▸ **Problem**:
Look through the entries below and report how many lines hold the string "agent". Only the number is wanted.

▸ **Task input**:
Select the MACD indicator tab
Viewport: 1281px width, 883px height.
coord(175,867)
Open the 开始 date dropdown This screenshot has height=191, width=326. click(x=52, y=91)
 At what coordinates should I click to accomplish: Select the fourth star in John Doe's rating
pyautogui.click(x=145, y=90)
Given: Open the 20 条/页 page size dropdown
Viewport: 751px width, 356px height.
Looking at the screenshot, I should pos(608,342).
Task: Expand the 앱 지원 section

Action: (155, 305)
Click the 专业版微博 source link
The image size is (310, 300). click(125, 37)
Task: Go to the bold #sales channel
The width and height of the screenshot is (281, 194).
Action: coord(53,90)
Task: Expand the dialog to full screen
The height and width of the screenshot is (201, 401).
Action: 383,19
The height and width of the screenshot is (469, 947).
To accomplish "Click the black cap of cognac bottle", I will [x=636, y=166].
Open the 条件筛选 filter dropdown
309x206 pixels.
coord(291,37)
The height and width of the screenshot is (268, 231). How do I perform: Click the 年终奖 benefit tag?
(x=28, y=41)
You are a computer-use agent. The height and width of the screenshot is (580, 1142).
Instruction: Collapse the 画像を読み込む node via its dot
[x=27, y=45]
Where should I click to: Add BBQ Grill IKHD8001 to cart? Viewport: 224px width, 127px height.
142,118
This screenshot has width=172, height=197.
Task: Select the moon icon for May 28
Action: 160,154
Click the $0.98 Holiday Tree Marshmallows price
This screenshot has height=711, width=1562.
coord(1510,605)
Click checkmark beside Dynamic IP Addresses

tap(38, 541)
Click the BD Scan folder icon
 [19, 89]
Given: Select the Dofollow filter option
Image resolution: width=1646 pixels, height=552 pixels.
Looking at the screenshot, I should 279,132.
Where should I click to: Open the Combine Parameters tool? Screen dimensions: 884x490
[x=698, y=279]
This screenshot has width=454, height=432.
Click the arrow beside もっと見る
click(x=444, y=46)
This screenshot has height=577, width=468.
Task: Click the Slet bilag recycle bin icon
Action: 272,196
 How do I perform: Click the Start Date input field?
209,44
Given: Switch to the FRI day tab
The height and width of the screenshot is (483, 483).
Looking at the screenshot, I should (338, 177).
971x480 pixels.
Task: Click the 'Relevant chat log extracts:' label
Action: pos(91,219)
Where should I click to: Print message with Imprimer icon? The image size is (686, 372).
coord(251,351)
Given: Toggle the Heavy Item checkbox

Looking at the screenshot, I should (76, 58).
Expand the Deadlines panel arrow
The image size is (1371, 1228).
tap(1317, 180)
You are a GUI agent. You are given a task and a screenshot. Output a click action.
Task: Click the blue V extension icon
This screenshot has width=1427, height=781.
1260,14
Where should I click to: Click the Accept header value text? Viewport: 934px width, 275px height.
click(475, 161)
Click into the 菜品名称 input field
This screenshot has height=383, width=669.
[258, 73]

▸ **Final answer**:
2